El contrabandista de libros, una novela de Omaima Al-Khamis
Traducción de Sarah Enany
Abubilla 2021
ISBN 9781617979989

 

Eman Quotah

 

Hay una palabra árabe que mi padre utiliza cuando quiere amonestar a los miembros de su familia. Significa, grosso modo, persona tonta, y suele ir precedida de ya. Como en "Ya hambooli", ¿por qué actúas así? Nunca he oído a nadie fuera de mi familia utilizar la palabra hambooli (y Google Translate desde luego no la reconoce).

The Book Smuggler está disponible en Hoopoe.

Durante mucho tiempo me pregunté si se debía a que era una palabra de la vieja escuela mecana que la familia de mi padre se llevó consigo cuando emigraron a Jidda en los años setenta. En algún momento de la edad adulta, se me ocurrió una idea: ¿Y si la palabra era en realidad hanbooli? ¿Y si derivara de hanbali, que significa persona que sigue la escuela de pensamiento del imán Ibn Hanbal, a menudo considerada inspiradora del wahabismo (aunque eso se discute)? 
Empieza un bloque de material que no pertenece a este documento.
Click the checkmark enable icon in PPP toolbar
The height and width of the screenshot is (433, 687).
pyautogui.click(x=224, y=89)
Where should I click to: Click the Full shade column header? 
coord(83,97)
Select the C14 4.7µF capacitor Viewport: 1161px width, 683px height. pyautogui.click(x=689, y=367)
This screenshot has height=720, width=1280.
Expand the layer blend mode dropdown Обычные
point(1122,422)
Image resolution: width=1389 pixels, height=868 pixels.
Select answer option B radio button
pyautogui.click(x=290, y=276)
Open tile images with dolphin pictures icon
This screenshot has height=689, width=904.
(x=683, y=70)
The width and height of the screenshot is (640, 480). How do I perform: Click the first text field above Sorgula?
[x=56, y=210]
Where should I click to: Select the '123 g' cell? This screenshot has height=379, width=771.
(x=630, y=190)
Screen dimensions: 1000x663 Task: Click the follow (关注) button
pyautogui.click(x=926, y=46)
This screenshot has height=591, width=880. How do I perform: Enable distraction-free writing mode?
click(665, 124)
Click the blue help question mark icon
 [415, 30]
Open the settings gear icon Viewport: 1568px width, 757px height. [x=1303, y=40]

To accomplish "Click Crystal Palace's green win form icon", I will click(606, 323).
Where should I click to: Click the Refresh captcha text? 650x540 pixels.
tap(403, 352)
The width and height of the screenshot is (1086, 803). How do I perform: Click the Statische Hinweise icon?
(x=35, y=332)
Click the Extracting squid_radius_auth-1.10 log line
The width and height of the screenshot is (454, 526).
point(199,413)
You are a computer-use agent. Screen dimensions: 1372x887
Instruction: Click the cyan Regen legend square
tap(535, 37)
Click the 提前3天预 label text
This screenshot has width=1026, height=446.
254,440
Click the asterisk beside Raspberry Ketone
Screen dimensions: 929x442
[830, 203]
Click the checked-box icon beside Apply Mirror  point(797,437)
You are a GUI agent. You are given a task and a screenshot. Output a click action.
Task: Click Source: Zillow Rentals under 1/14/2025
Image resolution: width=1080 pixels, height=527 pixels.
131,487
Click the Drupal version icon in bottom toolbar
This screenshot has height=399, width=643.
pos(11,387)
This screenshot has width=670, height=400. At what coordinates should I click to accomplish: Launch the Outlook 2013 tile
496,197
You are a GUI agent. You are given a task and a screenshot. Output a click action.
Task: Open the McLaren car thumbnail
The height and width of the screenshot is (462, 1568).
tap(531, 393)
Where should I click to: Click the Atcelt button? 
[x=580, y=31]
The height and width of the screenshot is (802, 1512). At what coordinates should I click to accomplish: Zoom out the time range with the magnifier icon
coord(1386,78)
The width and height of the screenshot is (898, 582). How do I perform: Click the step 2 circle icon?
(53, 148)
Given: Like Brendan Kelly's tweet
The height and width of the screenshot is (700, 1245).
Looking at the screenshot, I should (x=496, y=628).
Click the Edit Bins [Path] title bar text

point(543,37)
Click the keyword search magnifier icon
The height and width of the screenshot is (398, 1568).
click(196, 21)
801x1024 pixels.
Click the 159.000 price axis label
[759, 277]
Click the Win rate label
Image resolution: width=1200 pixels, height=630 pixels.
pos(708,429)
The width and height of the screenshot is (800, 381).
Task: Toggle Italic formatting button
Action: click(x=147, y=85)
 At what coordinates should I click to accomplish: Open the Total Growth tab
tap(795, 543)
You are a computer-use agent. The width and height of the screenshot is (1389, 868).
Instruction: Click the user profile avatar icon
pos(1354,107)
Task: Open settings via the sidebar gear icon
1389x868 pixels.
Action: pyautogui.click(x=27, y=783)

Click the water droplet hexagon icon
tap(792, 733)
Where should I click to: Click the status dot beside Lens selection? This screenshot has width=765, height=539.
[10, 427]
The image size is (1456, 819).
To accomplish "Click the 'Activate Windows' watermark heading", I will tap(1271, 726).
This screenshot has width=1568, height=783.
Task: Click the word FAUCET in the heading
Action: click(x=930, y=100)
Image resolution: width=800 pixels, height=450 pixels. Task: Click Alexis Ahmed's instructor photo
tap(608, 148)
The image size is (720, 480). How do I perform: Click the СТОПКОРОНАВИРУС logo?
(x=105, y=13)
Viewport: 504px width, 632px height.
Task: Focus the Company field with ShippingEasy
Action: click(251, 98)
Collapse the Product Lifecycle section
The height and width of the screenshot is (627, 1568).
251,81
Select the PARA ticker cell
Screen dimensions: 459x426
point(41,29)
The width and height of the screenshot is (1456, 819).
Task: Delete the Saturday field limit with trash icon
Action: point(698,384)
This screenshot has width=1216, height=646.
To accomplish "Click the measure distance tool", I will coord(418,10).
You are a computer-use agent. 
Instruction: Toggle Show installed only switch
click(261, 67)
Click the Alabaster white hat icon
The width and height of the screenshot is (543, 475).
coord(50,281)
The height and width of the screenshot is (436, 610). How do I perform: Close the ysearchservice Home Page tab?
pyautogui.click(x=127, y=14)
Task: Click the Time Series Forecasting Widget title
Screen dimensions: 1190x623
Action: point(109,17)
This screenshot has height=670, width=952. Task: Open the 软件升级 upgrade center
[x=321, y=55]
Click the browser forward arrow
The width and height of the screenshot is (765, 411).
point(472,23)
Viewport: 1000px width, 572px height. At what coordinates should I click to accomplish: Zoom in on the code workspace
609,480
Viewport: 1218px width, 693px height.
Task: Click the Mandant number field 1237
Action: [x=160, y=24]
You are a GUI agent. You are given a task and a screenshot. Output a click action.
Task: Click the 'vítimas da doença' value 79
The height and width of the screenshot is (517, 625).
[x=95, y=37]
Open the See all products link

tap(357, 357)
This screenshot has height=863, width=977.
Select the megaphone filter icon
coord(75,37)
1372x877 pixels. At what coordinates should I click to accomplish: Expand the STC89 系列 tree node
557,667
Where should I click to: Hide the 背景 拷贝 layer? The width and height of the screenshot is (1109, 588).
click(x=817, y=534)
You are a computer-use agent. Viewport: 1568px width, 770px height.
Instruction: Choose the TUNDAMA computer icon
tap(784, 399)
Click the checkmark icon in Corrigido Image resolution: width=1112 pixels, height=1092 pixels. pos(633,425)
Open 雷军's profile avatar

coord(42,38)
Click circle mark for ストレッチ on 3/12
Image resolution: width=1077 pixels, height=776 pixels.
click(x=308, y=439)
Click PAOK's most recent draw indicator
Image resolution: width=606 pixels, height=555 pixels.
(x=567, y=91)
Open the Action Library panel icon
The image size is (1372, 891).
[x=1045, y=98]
Mi familia es hanafí. ¿Y si el hanbooli fuera un insulto leve de una época en la que las cuatro escuelas de pensamiento tenían cada una círculos de pensamiento en la Masyid al-Haram de La Meca? ¿Cuando los habitantes de lo que hoy es Arabia Saudí no estaban obligados, al menos en público, a practicar una versión del islam? ¿Cuando su pensamiento estaba menos vigilado y, por tanto, quizás había más libertad para considerar a los seguidores de una escuela de pensamiento rival sinónimo de necios? 

Sigo sin conocer el verdadero origen de la palabra de mi padre. Pero pensé mucho en la libertad de debatir, y de difamar, a otros musulmanes -así como en lo que significaría crear una historia islámica inclusiva, pero no blanqueada- mientras leía la novela de Omaima Al-Khamis, ganadora de la Medalla Naguib Mahfouz de Literatura, El contrabandista de libros. Publicado originalmente en árabe como Viaje de las grullas en las ciudades de ágata en 2017, el libro se publicó en Estados Unidos en abril en una traducción al inglés de Sarah Enany. La novelista y periodista saudí Al-Khamis sitúa su historia a principios del 400 d. C., que corresponde al cambio de milenio cristiano. Seguimos al "árabe del desierto" Mazid al-Najdi al-Hanafi en su viaje desde su lugar de nacimiento, Hijr al-Yamama, en la península arábiga, hasta las capitales del mundo musulmán -Bagdad, Jerusalén, El Cairo, Granada, Córdoba- en busca de conocimiento. En todas partes encuentra debates intelectuales sobre la naturaleza de Dios, el libre albedrío, el destino y el sentido de la vida. También es testigo de la violencia y las luchas entre personas de distintas filosofías, sectas y religiones, y observa a líderes despóticos que condenan, controlan y destruyen a aquellos con los que no están de acuerdo.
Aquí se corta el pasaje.